TASK PROMPT –
If a line in the following entries holds the string "screenshot", include it in the tally. State the total and nothing further.

MATERIAL SHOWN –
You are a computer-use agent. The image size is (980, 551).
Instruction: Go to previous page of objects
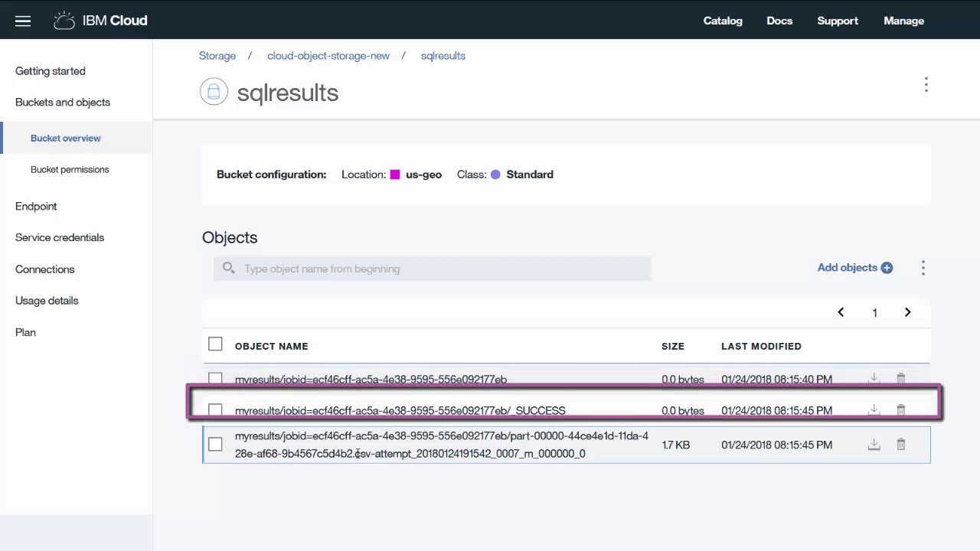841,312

--

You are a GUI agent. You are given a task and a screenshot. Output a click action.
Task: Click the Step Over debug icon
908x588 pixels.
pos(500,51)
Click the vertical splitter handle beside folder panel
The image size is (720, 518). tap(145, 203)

* * *

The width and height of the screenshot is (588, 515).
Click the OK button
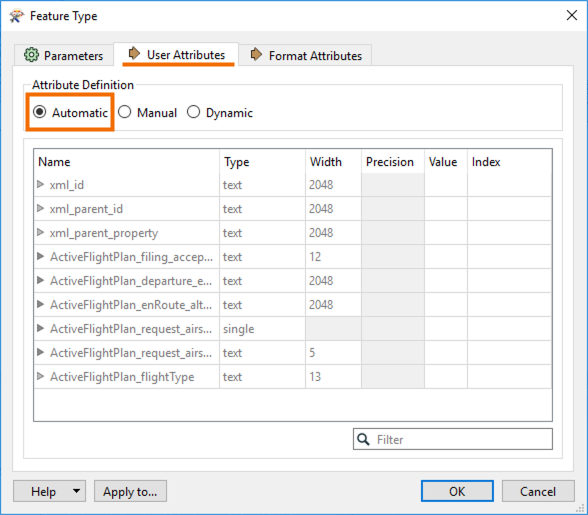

EXERCISE RESULT –
2